Fanny Matton nous emmène en Suisse romande où, selon elle, l’histoire des migrations n’est pas assez pensée ni enseignée. L’auteure cherche, dans les écoles primaires, à élaborer des outils pédagogiques destinés à exploiter judicieusement les sources orales du passé des familles migrantes. Comment aider les élèves (et les parents) à établir des repères biographiques et historiques qui leur permettent de se situer dans le passé, le présent et l’avenir ? Loin d’être identitaires, ces outils devraient permettre d’apprendre à pluraliser l’identité et à distinguer le mémoriel de l’historique. Ils supposent aussi un décentrement de l’enseignant à l’égard de leur propre passé.

Sébastien Vida visite un autre monde éducatif qui accueille des élèves de famille musulmane : les établissements privés sous contrat, catholiques. En partant des archives, il montre comment, des années 1960 aux années 2000, une politique d’accueil a été progressivement mise en place en s’adaptant aux mutations sociétales auxquelles n’échappe pas l’enseignement catholique : conflits autour du « voile islamique », relations entre catholiques et musulmans, logiques de distinction sociale, de performance et de protection des enfants à l’ère des quasi-marchés scolaires.

D’autres articles insistent sur le fait que les enquêtes actuelles sur ces expériences de scolarisation nécessitent une plus grande coopération des approches en sciences humaines et sociales.
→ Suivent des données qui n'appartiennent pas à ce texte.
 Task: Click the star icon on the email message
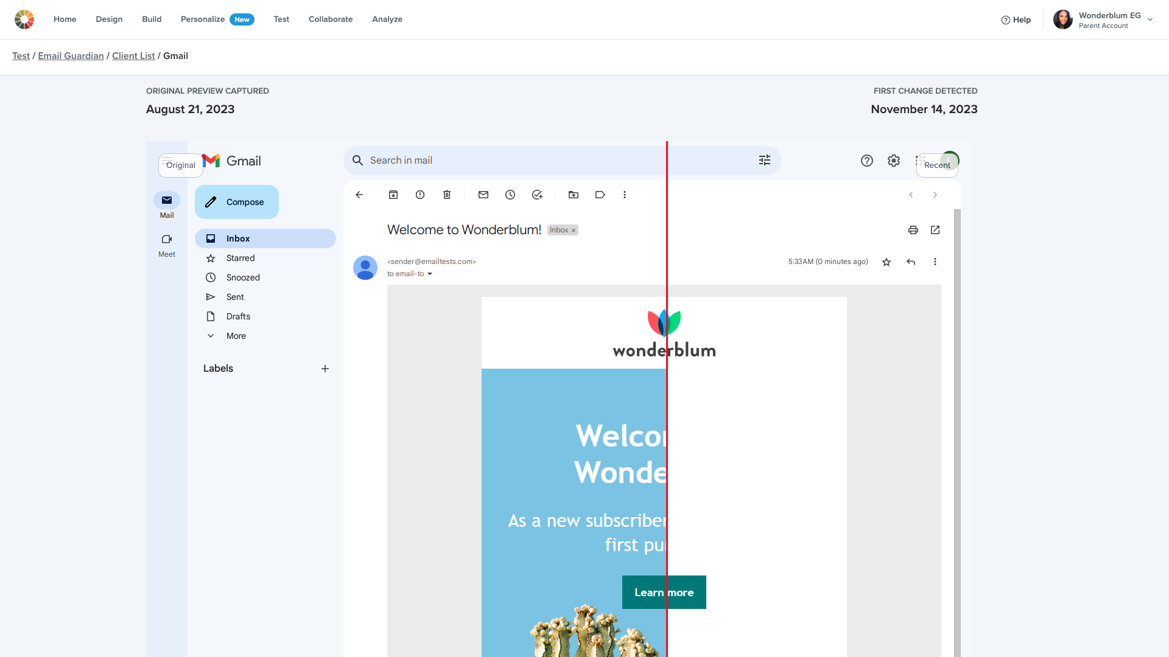tap(886, 262)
Celui de Catherine Mendoça Dias et Isabelle Rigoni revient sur la dimension pluri et interdisciplinaire de la recherche EVASCOL (Évaluation de la scolarisation des élèves allophones nouvellement arrivés et des enfants issus de famille itinérantes et de voyageurs), réalisée en 2015-2017 et à laquelle les auteures ont participé. Les enquêtes ont mobilisé des chercheurs en sociologie, en anthropologie, en sciences du langage, en didactique des langues et des mathématiques, et en sciences de l’éducation. L’article montre quelquesunes des répercussions de ces hybridations sur les plans théoriques et méthodologiques.
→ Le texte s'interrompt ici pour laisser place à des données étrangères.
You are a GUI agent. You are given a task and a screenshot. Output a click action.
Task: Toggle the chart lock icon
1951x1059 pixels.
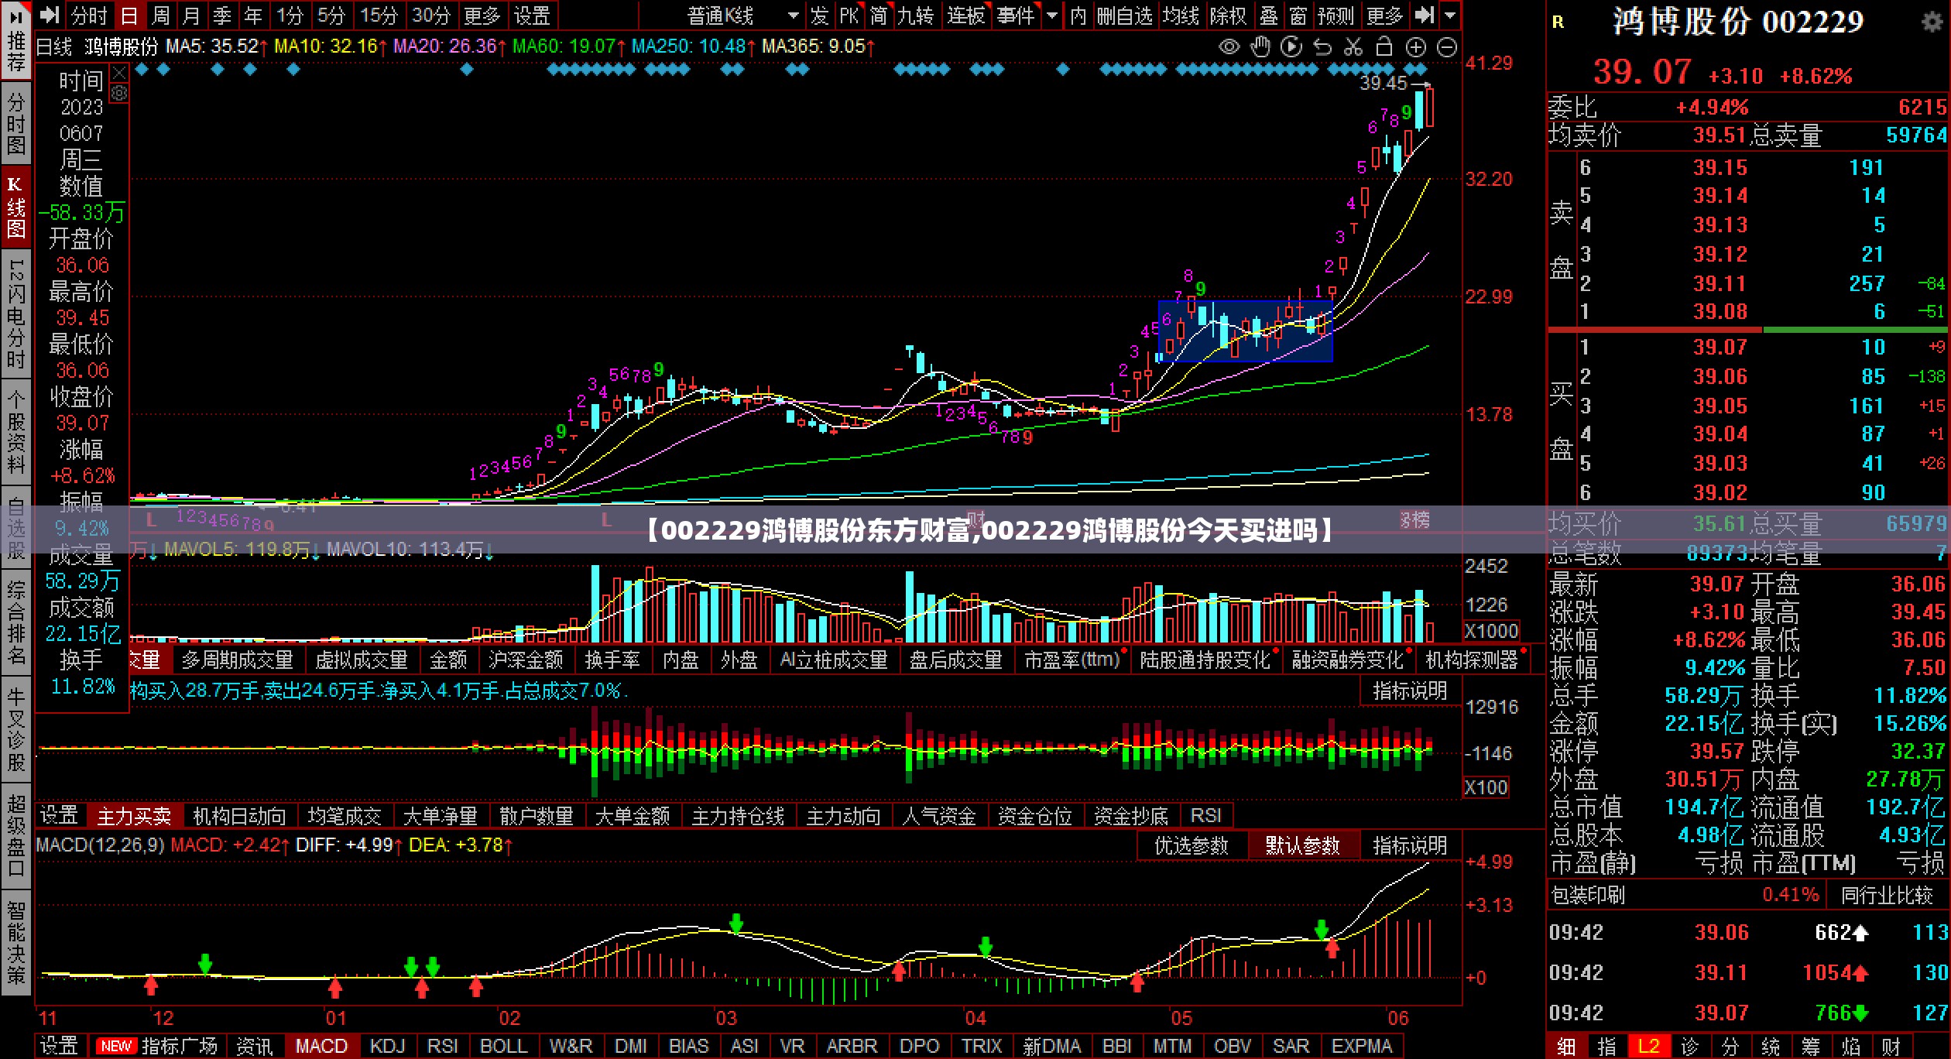1384,47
C’est aussi cet esprit interdisciplinaire, voire transdisciplinaire, qui anime la démarche de Christine Karman et Annemarie Dinvaut. Sociolinguistique, sociodidactique et ergologie se croisent dans l’analyse de dispositifs, de gestes enseignants et de conduites résilientes des élèves exilés en France et accueillis en UPE2A. Les auteures mettent l’accent sur la co-construction des savoirs chez les acteurs des enseignements-apprentissages et la façon dont des adolescents peuvent s’approprier des modes de communication diversités pour apprendre à leur rythme, à exprimer leur vécu, tel l’atelier radiophonique, par exemple.